For most countries, soy sauce and nuclear missiles would seem to have little in common. But in North Korea, the two are apparently part of the same existential struggle.

According to state media, on a visit to the Pyongyang Condiments Factory last week, Supreme Leader Kim Jong-un noticed a brand-new production building, and asked who had built it. The foreman replied that the food workers themselves had found time between fermentation cycles to construct it themselves. Their “spiritual strength,” Kim beamed, “is greater than those of atomic weapons.”

For years, East Asia’s Hermit Kingdom has been working to cut itself off from dependency on the rest of the world, trying to scale up domestic production of everything from condiments to inter-continental rockets. For Kim and his father, Kim Jong-il, an active nuclear programme has been the lynchpin of efforts to protect their regime from outside interference, and funds for the vast military have historically been found even while their people starve.

Just over a week ago, on the other side of the capital, short-range ballistic missiles blasted off from their launchers, soaring through the air at up to 600km an hour before crashing down into the sea. The fiery salvo of eight rockets was a record, analysts believe, and Pyongyang has reportedly spent as much as £530m to carry out the tests – around 2 per cent of the impoverished nation’s annual GDP.

The barrage came just hours after the end of joint military drills between South Korea and the US, amid tougher rhetoric from Seoul’s new president, Yoon Suk-yeol, who has called for a united front against the North. “The right to self-defence is an issue of defending sovereignty and showing the Party’s unwavering fighting power and head-on contest,” Kim said over the weekend. Now, experts warn that Pyongyang could be preparing to carry out a nuclear test blast at any moment.

But North Korea’s threat of atomic warfare has also historically had a dual purpose – extorting economic support from the West. With tensions heating up on the peninsula, Kim and his allies seem to be pushing for concessions. Russia’s deputy permanent representative to the UN, Anna Evstigneeva, has hit out at Washington for calling on the Communist state to disarm while it still faces major restrictions on imports. “It is absolutely unrealistic to expect Pyongyang’s unconditional disarmament under the threat of an unwinding spiral of sanctions,” she said.
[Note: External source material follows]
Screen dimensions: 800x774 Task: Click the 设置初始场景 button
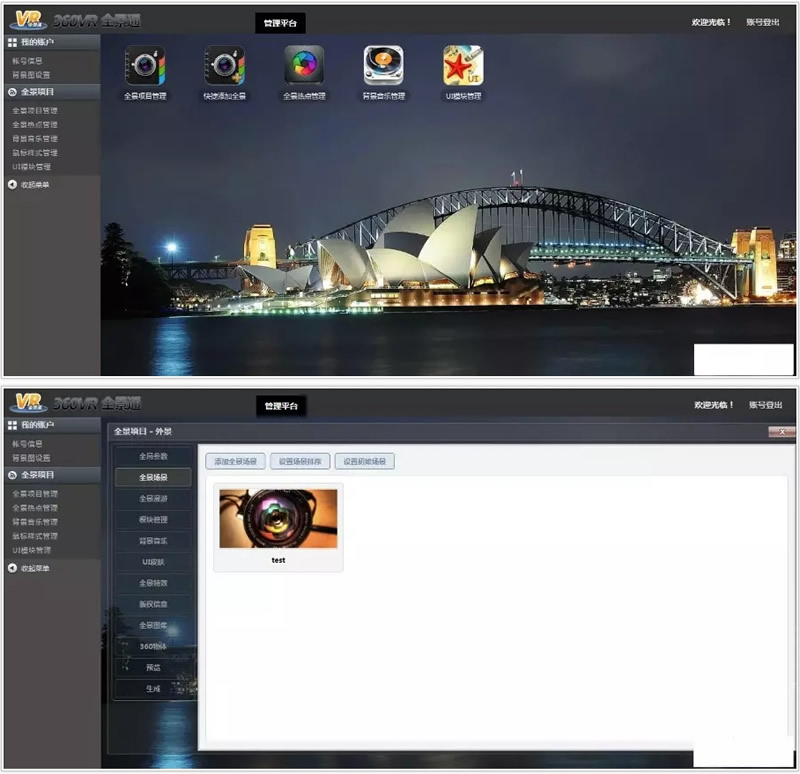(365, 462)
North Korea, she claims, needs more humanitarian aid. Her Chinese counterpart, Zhang Jun, agrees: “There are many things that the US can do, such as easing sanctions in certain areas,” he added.

The row comes amid concerns that the country could be on the brink of catastrophic famine. Like Beijing, Pyongyang has pursued a zero-Covid strategy that saw it hermetically seal its already tightly guarded borders at the start of the pandemic. The result has been a growing food crisis, with imports and humanitarian aid rejected. Now, having reported more than a million cases of “fever” virtually overnight, new lockdowns and almost no vaccines doled out, an outbreak of Omicron appears to be pushing that situation over the edge.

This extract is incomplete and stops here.